- [Exercise details]: Render the entries below as a numbered list, one line per item, leaving out any blank lines.

- [Supplied data]:
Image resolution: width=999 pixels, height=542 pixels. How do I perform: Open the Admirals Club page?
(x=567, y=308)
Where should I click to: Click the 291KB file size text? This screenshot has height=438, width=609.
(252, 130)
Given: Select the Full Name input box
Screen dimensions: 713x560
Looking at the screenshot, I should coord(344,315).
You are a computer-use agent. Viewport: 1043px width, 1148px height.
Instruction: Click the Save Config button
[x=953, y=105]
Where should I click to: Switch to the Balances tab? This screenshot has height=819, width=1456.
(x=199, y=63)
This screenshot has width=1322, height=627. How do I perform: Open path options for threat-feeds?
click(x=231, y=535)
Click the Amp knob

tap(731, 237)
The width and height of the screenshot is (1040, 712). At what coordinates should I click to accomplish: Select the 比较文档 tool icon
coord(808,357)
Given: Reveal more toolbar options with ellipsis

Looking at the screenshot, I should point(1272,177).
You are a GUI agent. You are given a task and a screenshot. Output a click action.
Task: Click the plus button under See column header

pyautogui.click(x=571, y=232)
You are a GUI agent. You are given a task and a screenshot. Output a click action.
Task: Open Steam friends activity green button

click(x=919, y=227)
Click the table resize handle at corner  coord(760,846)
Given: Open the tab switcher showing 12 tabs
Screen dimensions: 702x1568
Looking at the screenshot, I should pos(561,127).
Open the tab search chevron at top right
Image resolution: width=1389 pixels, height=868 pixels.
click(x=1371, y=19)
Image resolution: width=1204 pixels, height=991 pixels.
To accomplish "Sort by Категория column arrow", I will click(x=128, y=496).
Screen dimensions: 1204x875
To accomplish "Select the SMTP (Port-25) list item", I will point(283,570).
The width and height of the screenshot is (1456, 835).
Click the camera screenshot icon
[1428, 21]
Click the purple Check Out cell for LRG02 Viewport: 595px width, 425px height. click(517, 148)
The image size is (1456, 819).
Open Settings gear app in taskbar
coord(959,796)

- [Output]:
1. Image resolution: width=999 pixels, height=542 pixels. How do I perform: Open the Admirals Club page?
2. (x=567, y=308)
3. Where should I click to: Click the 291KB file size text? This screenshot has height=438, width=609.
4. (252, 130)
5. Given: Select the Full Name input box
6. Screen dimensions: 713x560
7. Looking at the screenshot, I should coord(344,315).
8. You are a computer-use agent. Viewport: 1043px width, 1148px height.
9. Instruction: Click the Save Config button
10. [x=953, y=105]
11. Where should I click to: Switch to the Balances tab? This screenshot has height=819, width=1456.
12. (x=199, y=63)
13. This screenshot has width=1322, height=627. How do I perform: Open path options for threat-feeds?
14. click(x=231, y=535)
15. Click the Amp knob
16. tap(731, 237)
17. The width and height of the screenshot is (1040, 712). At what coordinates should I click to accomplish: Select the 比较文档 tool icon
18. coord(808,357)
19. Given: Reveal more toolbar options with ellipsis
20. Looking at the screenshot, I should point(1272,177).
21. You are a GUI agent. You are given a task and a screenshot. Output a click action.
22. Task: Click the plus button under See column header
23. pyautogui.click(x=571, y=232)
24. You are a GUI agent. You are given a task and a screenshot. Output a click action.
25. Task: Open Steam friends activity green button
26. click(x=919, y=227)
27. Click the table resize handle at corner  coord(760,846)
28. Given: Open the tab switcher showing 12 tabs
29. Screen dimensions: 702x1568
30. Looking at the screenshot, I should pos(561,127).
31. Open the tab search chevron at top right
32. Image resolution: width=1389 pixels, height=868 pixels.
33. click(x=1371, y=19)
34. Image resolution: width=1204 pixels, height=991 pixels.
35. To accomplish "Sort by Категория column arrow", I will click(x=128, y=496).
36. Screen dimensions: 1204x875
37. To accomplish "Select the SMTP (Port-25) list item", I will point(283,570).
38. The width and height of the screenshot is (1456, 835).
39. Click the camera screenshot icon
40. [1428, 21]
41. Click the purple Check Out cell for LRG02 Viewport: 595px width, 425px height. click(517, 148)
42. The image size is (1456, 819).
43. Open Settings gear app in taskbar
44. coord(959,796)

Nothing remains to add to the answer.